Even exploring nature is a great way to spend a summer.

One thing on the mind of many high school students is what to do to be more ready for college, or “how to look good” for college. (Or if you aren’t thinking about it yet, maybe you should!)

If you want to do something productive with your summers in order to “look good” for colleges, here are my top 10 tips for what I recommend to teens thinking about being a college-bound TCK or international student:

1. Read books for fun. Then think about them and read some more just because! Why?  For one thing, it’s fun. It will also expand your world. And your vocabulary! Students that do well on the SAT and ACT exams in Critical Reading and Writing are usually also the kids that like to read. Funny how that works.

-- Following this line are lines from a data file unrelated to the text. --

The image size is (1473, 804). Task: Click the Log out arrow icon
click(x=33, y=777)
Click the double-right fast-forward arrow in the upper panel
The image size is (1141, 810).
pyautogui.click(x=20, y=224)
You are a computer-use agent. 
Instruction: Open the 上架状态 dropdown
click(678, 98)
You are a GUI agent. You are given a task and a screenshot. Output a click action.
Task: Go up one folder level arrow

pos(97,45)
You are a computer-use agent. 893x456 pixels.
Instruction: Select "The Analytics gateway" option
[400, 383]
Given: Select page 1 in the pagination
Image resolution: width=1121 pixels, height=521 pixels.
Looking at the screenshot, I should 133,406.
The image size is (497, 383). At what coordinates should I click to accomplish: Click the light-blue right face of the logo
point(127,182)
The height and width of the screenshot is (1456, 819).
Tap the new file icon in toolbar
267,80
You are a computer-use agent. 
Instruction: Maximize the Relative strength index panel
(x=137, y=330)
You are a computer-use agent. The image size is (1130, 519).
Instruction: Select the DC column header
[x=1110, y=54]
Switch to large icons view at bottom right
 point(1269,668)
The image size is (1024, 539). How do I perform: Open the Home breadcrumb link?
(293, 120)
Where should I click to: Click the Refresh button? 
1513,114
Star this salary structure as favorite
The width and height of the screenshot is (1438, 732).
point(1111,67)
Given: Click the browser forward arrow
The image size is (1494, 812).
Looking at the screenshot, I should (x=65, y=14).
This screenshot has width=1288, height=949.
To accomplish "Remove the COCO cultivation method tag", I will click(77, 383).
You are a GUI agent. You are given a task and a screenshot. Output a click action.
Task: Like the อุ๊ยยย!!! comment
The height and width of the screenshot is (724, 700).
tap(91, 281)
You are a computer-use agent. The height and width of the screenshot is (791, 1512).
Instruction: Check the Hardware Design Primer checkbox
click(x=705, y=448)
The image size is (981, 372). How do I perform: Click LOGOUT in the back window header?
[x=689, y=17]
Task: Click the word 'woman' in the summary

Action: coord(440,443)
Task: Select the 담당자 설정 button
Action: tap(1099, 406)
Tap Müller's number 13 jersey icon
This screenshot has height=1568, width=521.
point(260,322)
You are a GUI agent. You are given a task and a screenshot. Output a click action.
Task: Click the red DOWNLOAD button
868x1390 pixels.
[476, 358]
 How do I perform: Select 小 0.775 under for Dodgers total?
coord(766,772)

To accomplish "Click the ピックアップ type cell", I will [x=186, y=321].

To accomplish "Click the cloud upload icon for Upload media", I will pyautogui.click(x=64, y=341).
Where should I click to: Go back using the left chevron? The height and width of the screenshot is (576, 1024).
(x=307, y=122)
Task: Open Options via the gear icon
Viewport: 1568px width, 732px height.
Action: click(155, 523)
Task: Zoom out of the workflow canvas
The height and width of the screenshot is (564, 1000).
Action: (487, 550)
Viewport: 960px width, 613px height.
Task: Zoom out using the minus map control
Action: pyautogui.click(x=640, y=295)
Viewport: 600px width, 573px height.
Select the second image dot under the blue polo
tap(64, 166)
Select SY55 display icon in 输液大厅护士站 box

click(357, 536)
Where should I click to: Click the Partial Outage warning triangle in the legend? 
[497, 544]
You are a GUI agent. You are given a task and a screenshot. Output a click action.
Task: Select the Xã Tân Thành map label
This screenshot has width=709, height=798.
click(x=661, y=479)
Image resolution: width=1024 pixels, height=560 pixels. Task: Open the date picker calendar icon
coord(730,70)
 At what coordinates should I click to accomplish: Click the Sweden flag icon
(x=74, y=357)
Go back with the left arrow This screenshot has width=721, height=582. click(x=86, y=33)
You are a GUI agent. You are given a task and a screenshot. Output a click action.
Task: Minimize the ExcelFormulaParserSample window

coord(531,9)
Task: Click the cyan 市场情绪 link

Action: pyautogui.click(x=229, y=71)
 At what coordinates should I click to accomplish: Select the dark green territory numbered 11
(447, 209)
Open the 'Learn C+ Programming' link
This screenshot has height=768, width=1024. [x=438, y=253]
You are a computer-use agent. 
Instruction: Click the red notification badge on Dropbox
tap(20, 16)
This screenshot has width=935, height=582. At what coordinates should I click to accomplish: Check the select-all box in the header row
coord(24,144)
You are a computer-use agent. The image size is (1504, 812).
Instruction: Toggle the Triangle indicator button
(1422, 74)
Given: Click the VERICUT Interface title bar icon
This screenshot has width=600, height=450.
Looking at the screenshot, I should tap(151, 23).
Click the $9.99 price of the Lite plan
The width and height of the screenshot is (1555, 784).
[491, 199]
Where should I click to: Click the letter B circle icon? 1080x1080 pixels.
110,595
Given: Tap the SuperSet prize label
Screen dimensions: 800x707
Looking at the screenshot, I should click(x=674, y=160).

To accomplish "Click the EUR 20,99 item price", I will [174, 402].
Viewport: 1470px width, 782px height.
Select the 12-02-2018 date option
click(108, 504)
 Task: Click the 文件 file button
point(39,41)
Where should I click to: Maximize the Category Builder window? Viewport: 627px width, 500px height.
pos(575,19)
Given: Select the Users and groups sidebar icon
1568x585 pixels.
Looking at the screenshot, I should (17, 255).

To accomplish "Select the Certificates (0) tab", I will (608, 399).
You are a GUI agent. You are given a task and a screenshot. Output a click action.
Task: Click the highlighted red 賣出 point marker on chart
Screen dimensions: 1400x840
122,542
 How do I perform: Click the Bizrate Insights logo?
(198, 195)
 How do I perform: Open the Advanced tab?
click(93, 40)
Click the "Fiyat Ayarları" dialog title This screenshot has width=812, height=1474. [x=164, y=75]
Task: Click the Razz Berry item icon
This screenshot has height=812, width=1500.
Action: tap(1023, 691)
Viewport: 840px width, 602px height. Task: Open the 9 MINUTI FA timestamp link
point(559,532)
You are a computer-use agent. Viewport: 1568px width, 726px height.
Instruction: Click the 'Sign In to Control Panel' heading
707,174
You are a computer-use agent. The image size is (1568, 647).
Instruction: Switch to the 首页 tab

Furthermore, some college essay supplemental questions, or college interview questions, might ask you to talk about a book you recently read that wasn’t assigned reading. What are colleges looking for? They are looking for intellectual curiosity. So if you haven’t read a book lately, it’s going to be hard to fake it!

2. Go to see some colleges to get an idea of the variety of schools out there – state vs public, city vs rural or suburban, big vs small, co-ed vs single sex (and girls, look seriously at all-women’s colleges!). I have written a blog that might be helpful on what to look for in a college.

3. Get a job. Even babysitting or mowing lawns can be impressive if it causes you to be reflective about your life and the lives of others.

4. Volunteer. Find something bigger than yourself to get involved in.

5. Start prepping for the SAT or ACT. Little by little one can prepare – these are not tests that you can cram for. At the very least, sign up for the SAT Question of the Day .

6. If you really want to do a summer program, explore a special academic or career interest. Find out if that’s really what you love to do before you invest a lot of time and money into pursuing that as a course of study.

7. Explore summer camp, or maybe be a camp counselor. The NY Times did a great article last year on the “wow” factor of being a camp counselor.

8. If you want an athletic scholarship, do a summer athletic camp. You will want a venue where you can be showcased and people will take notice.

9. If you do enroll in a summer program, do it for the benefits of what you will learn and the exposure to new and different things. Don’t do it to “look good” for colleges.

10. Try to reconnect with extended family and friends in the States if you come back. It’s good to know your roots and just touch base when you can.